Tuesday, December 13, 2011

Blog for G

Today, I celebrated the ninth anniversary since the wee hours of the morning after the long hours of a night in labor with my son.  Five days after G's Pearl Harbor Day due date, when my brother Bill came down from his nearby condo and knocked on the door.  He told me that, if I was willing to try castor oil (to induce labor) he'd try it with me.  What a guy.  The oldest sibling anywhere nearby (his half sister/ my stepsister lives farrrrrr away) I was the first to be pregnant, and G would be the first nephew anywhere within visiting distance.  Bill was pretty excited-- and he's a little OCD, so when he gets going on an idea, you can either fight it and pay the price, or go with it.  And really, we had just attended (or, I had barely managed to sit in a chair long enough for) Rich's grandfather's funeral that day.  All our major obligations were finished.  I was finishing making a lampshade for the nursery when Bill knocked.  Rich was visiting his family or maybe playing racquetball.  And I was physically uncomfortable and ready to be done being pregnant.  (That probably sounds callous, the funeral being a social obligation, and I did feel grief that day, but let's face it.  Very pregnant women process these things much differently than normal people-- all the energy is focused inward.)

We made a trip to the drug store.   We filled shot glasses with the thick oil and took a photo.  I chased my shot of castor oil with grapefruit juice as my mother had suggested over the phone.  It was a gloppy mess and I would have gagged without the bite of the citrus to follow it.  Shudder.

I will spare the readers of my blog the details of the next several hours, but I called Bill at about 11:30 to find out how his evening had gone (Rich was home and passed out asleep by this point, of course.)  He said his gut was pretty much emptied.  I was still cramping... turned out to have worked.  Rich was a very effective coach.  I can still hear him at my side, in my ear, "Go! Go! Go!"  My mother's method was a bit more nurturing, rubbing my feet, giving me stiff backrubs along the back of my pelvis, providing counterpressure until I had to turn onto my back, putting up with my comments about her coffee breath. I think G was born by 4 a.m., maybe even earlier.  Time was irrelevant by that point; I was experiencing an altered state of consciousness which was not induced by drugs but by complete physical transformations of all sorts. The date was Friday, the 13th. 

My first impression of my son was that, somehow, I recognized him-- it was a feeling of seeing something I had imagined in a dream brought to life, as though he looked exactly as he was meant to, and I experienced the joy of fulfilled expectations. Beyond that, he was a wrinkly, shriveled little thing, like any newborn.  I was struck by how much he looked like an old man, actually.  Our first couple of days were a series of negotiations-- mostly he won.  He still negotiates each an every situation, behavior and consequence with me, though he is much more helpful around the house.  He is a meticulous and focused artist, a willful and belligerent non-homework-doer, a gifted thinker and designer, a hiker of endurance and fortitude, and an avid reader of imaginative literature and nonfiction (and Calvin and Hobbes.) He cleans his room better and more efficiently than I have ever managed to do.  He creates endless versions of his "mini-man," a roughly cut-out paper man about two inches tall who goes on adventures and inevitably ends up limbless and decapitated.
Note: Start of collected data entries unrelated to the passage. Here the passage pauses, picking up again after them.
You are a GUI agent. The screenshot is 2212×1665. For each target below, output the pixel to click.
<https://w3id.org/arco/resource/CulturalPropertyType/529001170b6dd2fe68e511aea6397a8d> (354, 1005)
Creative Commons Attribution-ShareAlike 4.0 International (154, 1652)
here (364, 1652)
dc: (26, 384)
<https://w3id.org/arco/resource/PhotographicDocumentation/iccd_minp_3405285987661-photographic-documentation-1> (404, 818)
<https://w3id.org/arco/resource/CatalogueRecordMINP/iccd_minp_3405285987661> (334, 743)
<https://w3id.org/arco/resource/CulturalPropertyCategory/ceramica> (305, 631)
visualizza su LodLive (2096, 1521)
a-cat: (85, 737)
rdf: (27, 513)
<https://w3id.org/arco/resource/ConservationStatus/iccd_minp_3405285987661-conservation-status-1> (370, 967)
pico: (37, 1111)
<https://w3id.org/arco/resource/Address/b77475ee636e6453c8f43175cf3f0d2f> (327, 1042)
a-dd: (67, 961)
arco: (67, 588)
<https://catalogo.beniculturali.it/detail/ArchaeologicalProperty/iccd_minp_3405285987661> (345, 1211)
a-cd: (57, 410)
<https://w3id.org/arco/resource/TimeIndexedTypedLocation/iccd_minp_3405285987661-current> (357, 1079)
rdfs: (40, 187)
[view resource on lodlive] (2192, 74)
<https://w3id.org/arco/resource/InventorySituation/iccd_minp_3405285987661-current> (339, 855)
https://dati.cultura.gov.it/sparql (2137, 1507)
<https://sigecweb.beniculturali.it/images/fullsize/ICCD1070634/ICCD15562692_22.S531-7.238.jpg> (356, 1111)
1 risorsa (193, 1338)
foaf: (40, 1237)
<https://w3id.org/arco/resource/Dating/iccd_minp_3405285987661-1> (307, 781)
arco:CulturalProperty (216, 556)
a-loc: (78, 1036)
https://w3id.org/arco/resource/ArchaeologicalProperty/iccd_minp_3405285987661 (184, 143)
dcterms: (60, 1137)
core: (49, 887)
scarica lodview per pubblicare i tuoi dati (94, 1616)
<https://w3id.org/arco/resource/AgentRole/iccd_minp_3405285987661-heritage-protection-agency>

Though G has been the greatest challenge of my life, he is also one of the greatest treasures.  As he grows older one of my greatest hopes is to disentangle him from media and video games for enough time that he continues to use his imagination and keep a sense of his own mind.  And that he can learn to control the idiosyncratic behavioral things that make it so difficult for him in school.  He is strong-willed, so if he chooses to do these things, he will.

Happy Birthday!  I apologize that until you are grown, this will always be finals week for me.